Part 1: Nose Tip Detection
In this part, I built a simple CNN to detect the nose point. I first convert the images to size 80x60 and present it with the ground-truth keypoints.

Then I defined a simple CNN with 3 conv layers and two linear layers. I split the data to be 200 training images, and 40 val images. I trained 20 epochs and here are the training loss and val loss over epoch.

The results are not too good since it is a small net on a small dataset.

It predicts wrong on those who are facing the side. I think it is becuase this short CNN structure cannot capture the pattern of side face labeling in 20 epoches of training. Maybe training more epochs with deeper CNN can solve this problem.

Part 2: Full Facial Keypoints Detection
In this part, I added more conv layers to my CNN, and use it to predicts all facial points. Here are the ground-truth keypoints images. I also did data agumentation by flipping the image horizontally.

Then I added two more conv layers to my CNN. I noticed that adding batchnorm layers would increase the behavior, so I added two BN layers. Here is the detailed structure, train loss and val loss.
I trained with MSELoss, Adam optim, lr=0.001, 30 epochs.

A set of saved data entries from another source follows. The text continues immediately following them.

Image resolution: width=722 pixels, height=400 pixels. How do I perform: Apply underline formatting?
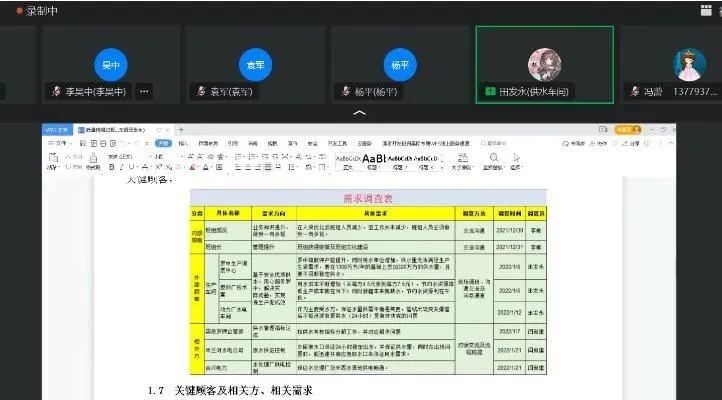click(x=127, y=167)
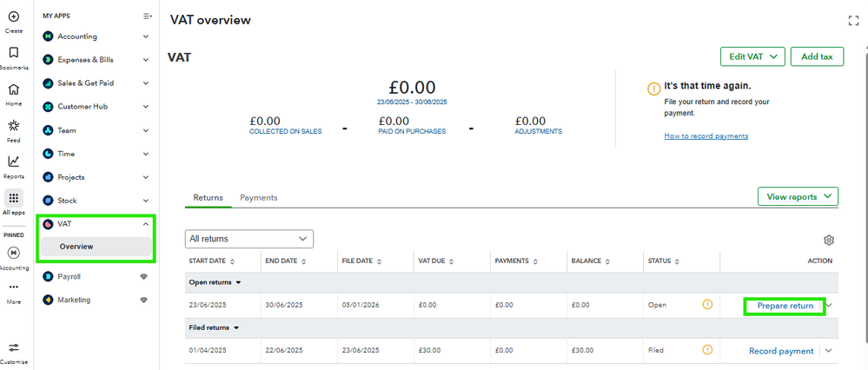The width and height of the screenshot is (868, 370).
Task: Expand the Accounting app section
Action: (146, 36)
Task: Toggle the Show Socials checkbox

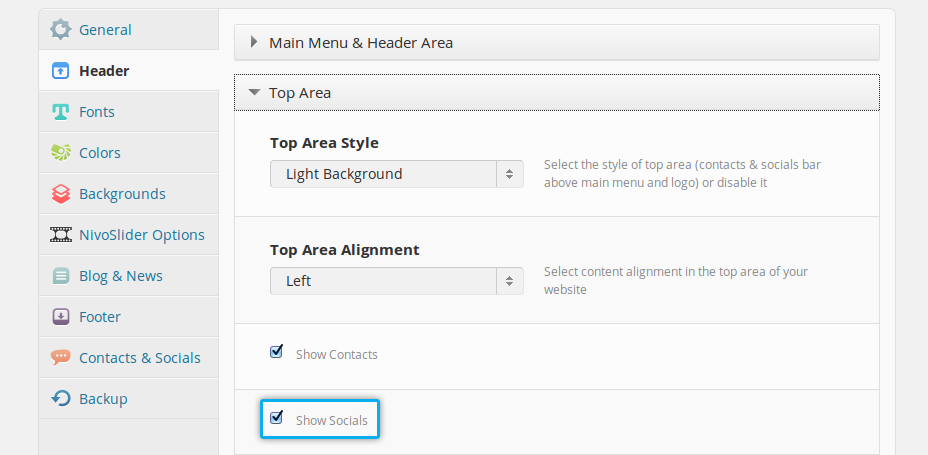Action: point(277,418)
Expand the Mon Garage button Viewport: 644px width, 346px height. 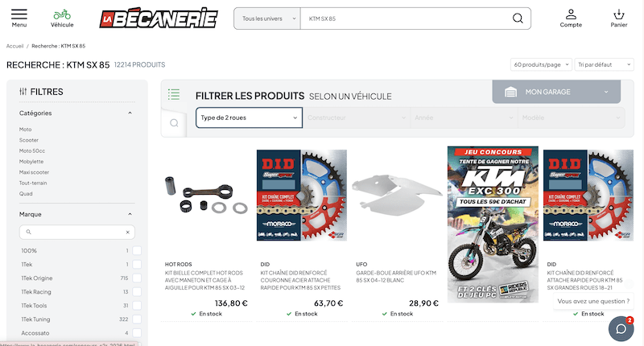click(556, 92)
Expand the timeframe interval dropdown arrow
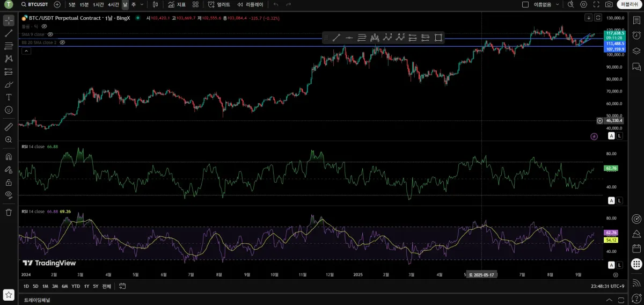Viewport: 644px width, 305px height. pyautogui.click(x=142, y=4)
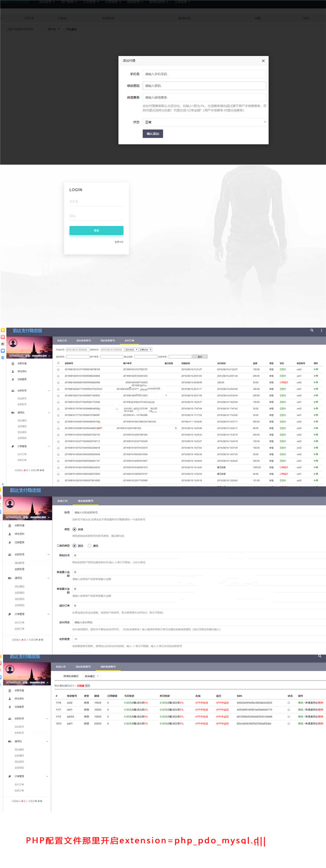Click 收款账号 group icon in orders sidebar

coord(13,391)
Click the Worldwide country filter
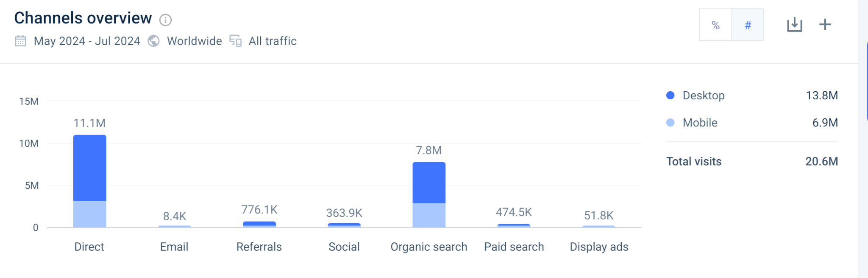 coord(194,41)
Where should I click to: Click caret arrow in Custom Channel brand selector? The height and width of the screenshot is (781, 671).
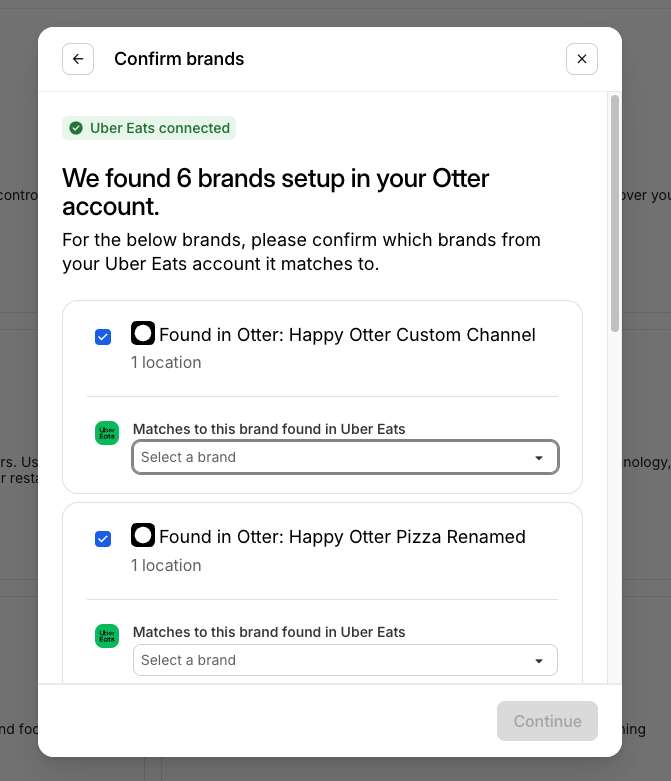(539, 458)
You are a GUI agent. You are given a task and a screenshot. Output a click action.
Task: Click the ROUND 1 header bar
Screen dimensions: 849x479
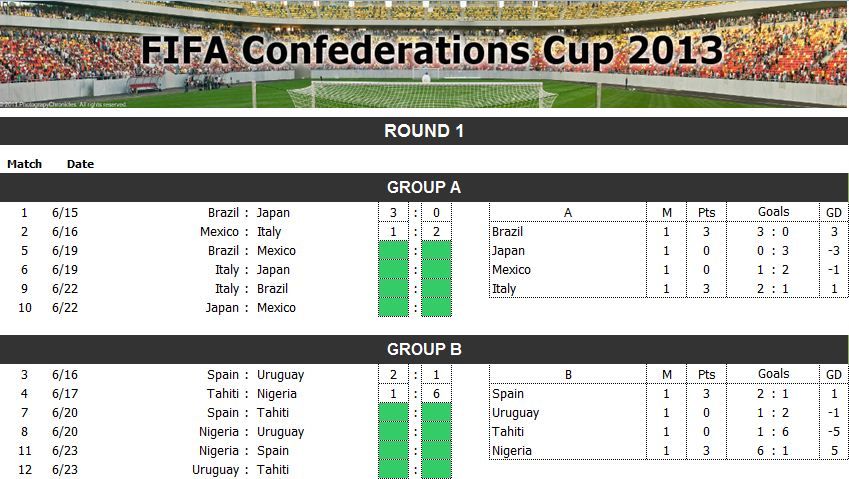(x=424, y=131)
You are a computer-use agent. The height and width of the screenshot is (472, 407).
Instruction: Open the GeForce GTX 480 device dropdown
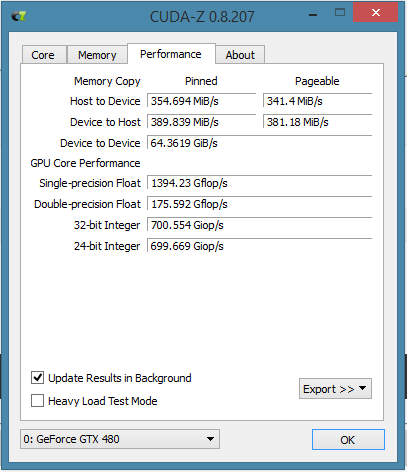click(x=120, y=439)
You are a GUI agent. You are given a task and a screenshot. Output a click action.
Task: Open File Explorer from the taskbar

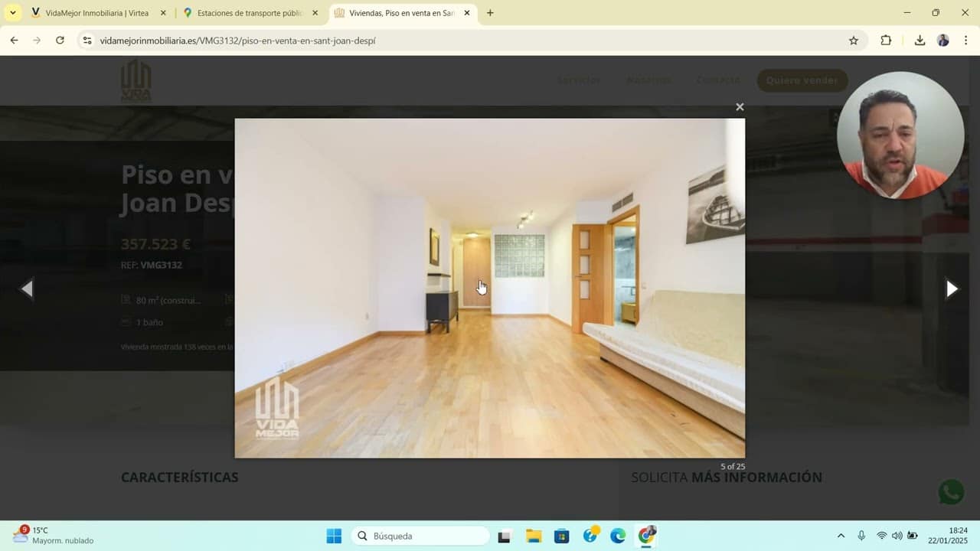point(534,536)
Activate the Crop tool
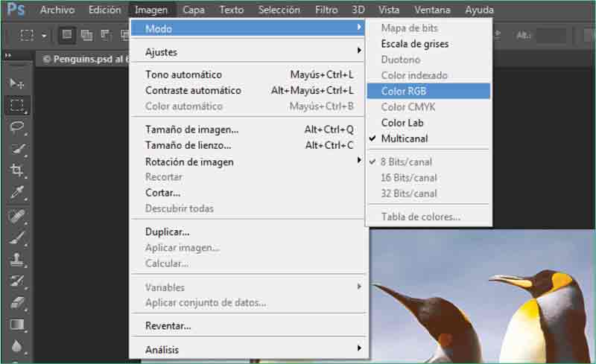 [17, 170]
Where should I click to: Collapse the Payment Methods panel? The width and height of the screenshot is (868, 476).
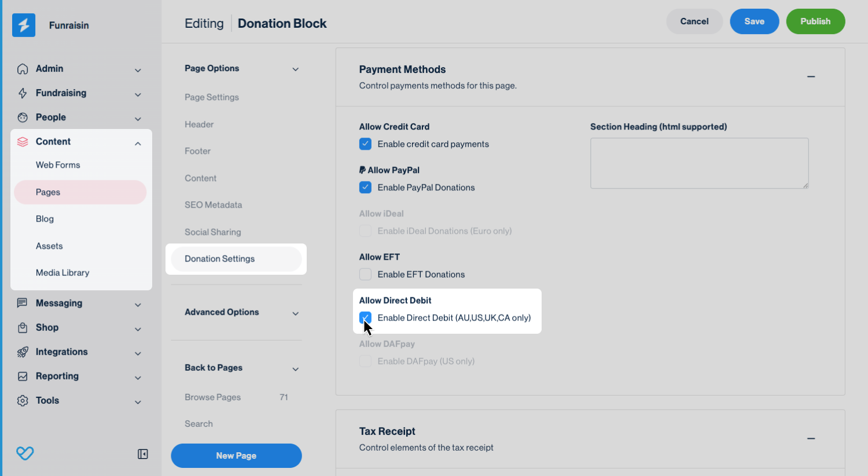811,76
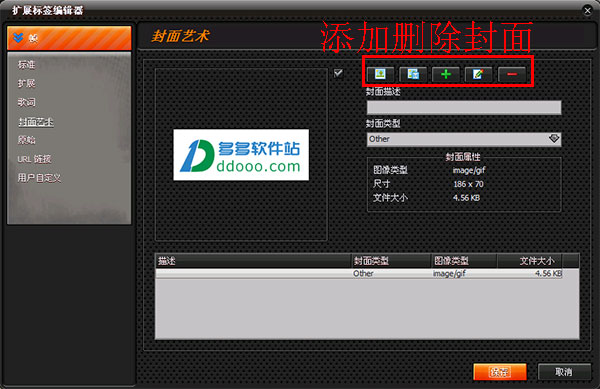Click the pencil edit cover icon
Screen dimensions: 600x389
click(478, 74)
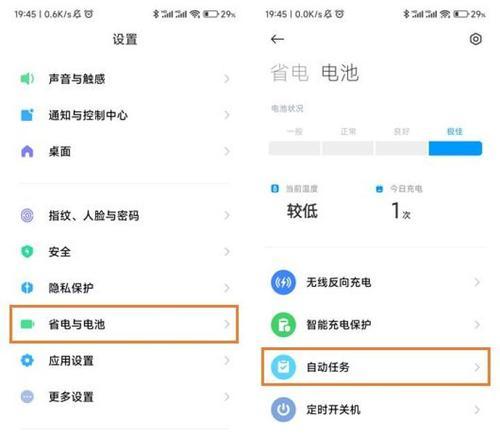Expand 更多设置 chevron arrow

tap(227, 397)
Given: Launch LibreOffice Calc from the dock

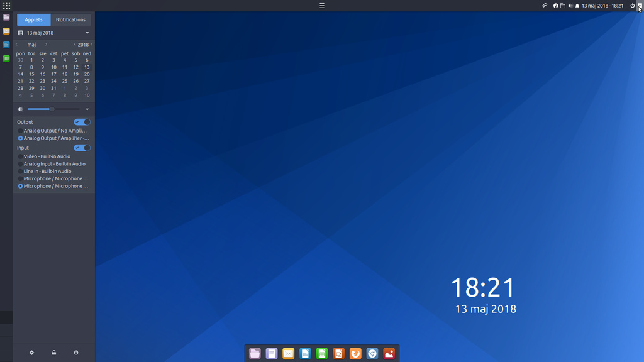Looking at the screenshot, I should [322, 353].
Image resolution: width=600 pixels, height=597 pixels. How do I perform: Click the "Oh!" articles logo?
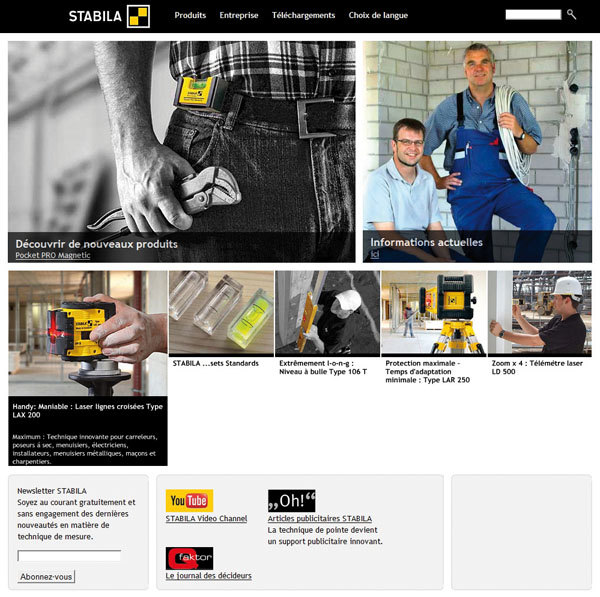pyautogui.click(x=292, y=500)
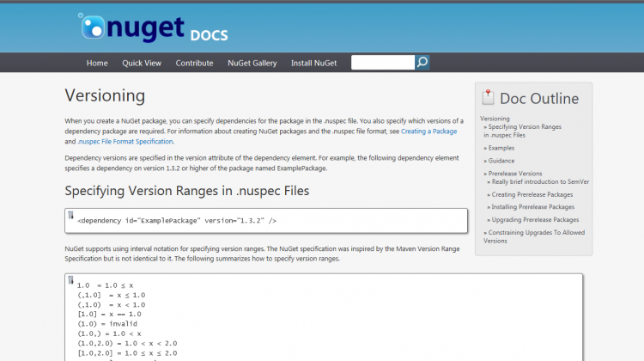Open the Home menu item
The height and width of the screenshot is (361, 644).
point(97,63)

Here are 2 decent predicts and 2 wrong predicts.
I think the model failed because 30 epochs are not enough epochs for my shallow CNN to fully learned the data. When I tried to use resnet18 to train on this dataset, it performs better in 30 epochs. I believe my current CNN is rather simple for my agumented dataset.
Green being true points. Red being predicted.

I visulaised 6 filters learned in each of 4 conv layers. (conv layer5 has large filters that cannot be plotted)

Part 3: Train With Larger Dataset
In this part, I am doing a full facial points detection on a large dataset. My Kaggle mean absolute error is 18.10342. I modified pretrained resnet18. I changed the in_channel of the first conv layer to be 1, and the out_features of the last linear channel to be 136. Then I used MSELoss, Adam optimizer, and lr 0.01 to train the model for 30 epochs.

Here are some results on test set:

I run 40 more epochs on the model and test it on my own images, the results are not too bad

The first image is pretty good. I think it fails the second image because my bbox could be not so good. For the third one, it can detect it is a side face. I think it is because of the glasses, so the eyes part are labelled wrong.